→ **Required work**
Look below for the lines from the one with "Where should I click to: Click the Treść" to the one with "Where should I click to: Focus", and copy exactly those lines, both ends included.

→ **Task material**

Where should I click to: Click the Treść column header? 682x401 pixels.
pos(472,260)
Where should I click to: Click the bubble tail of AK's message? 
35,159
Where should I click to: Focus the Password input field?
* * *
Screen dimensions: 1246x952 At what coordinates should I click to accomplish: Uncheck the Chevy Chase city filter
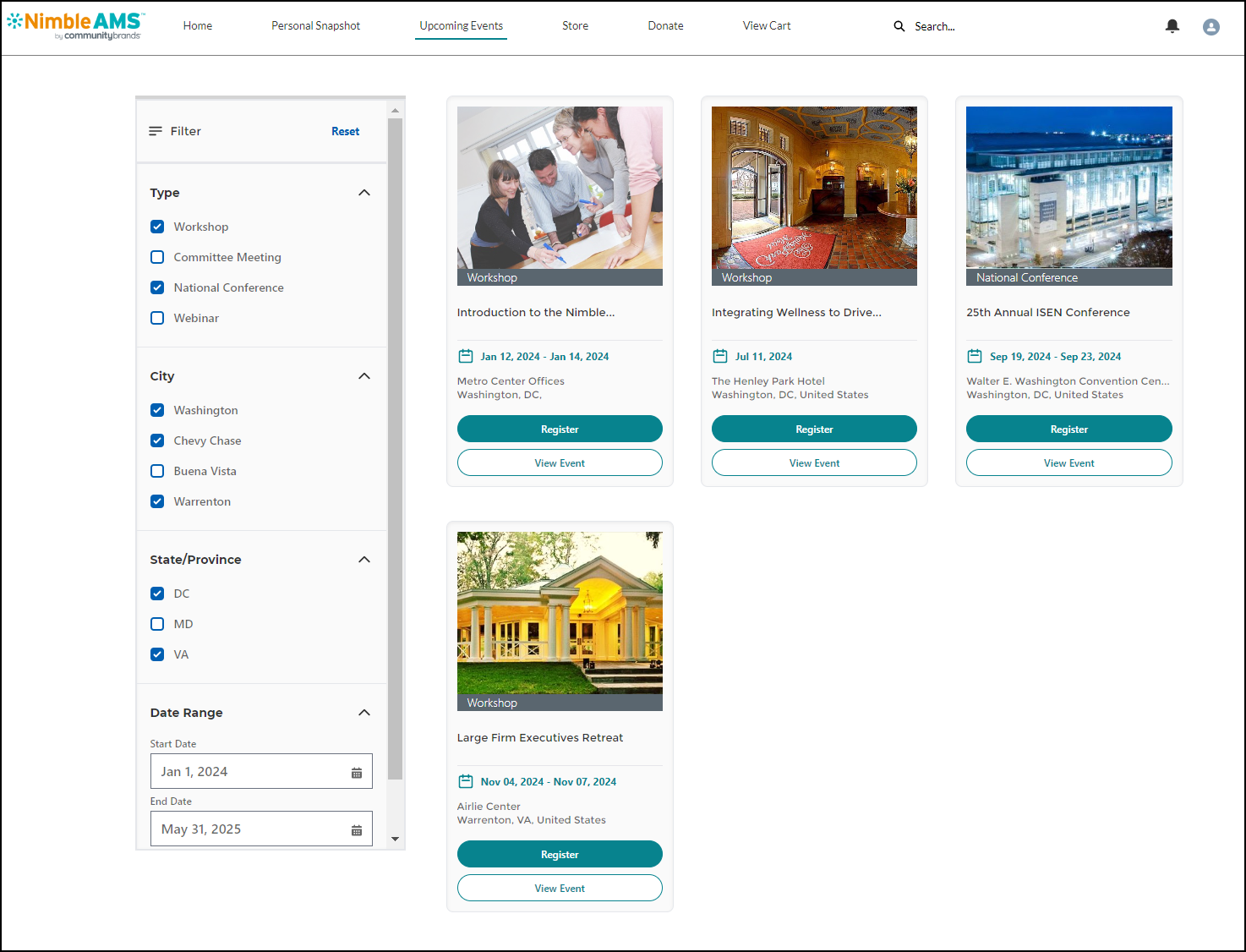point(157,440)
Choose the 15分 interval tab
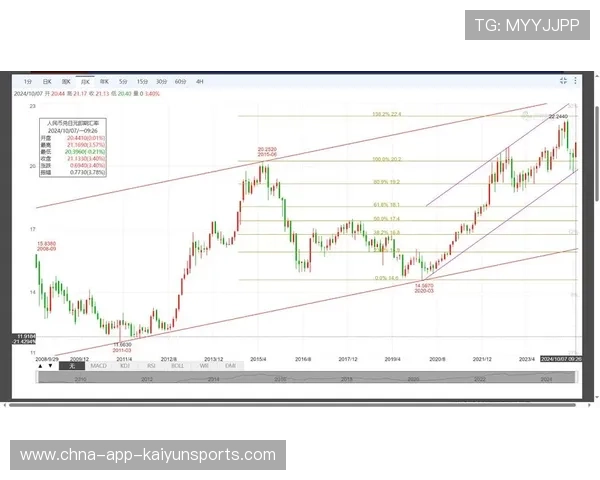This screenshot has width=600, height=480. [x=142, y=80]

→ **Answer box**
Where should I click to: Click the Treść column header? 682x401 pixels.
pos(472,260)
Where should I click to: Click the bubble tail of AK's message? 
35,159
Where should I click to: Focus the Password input field?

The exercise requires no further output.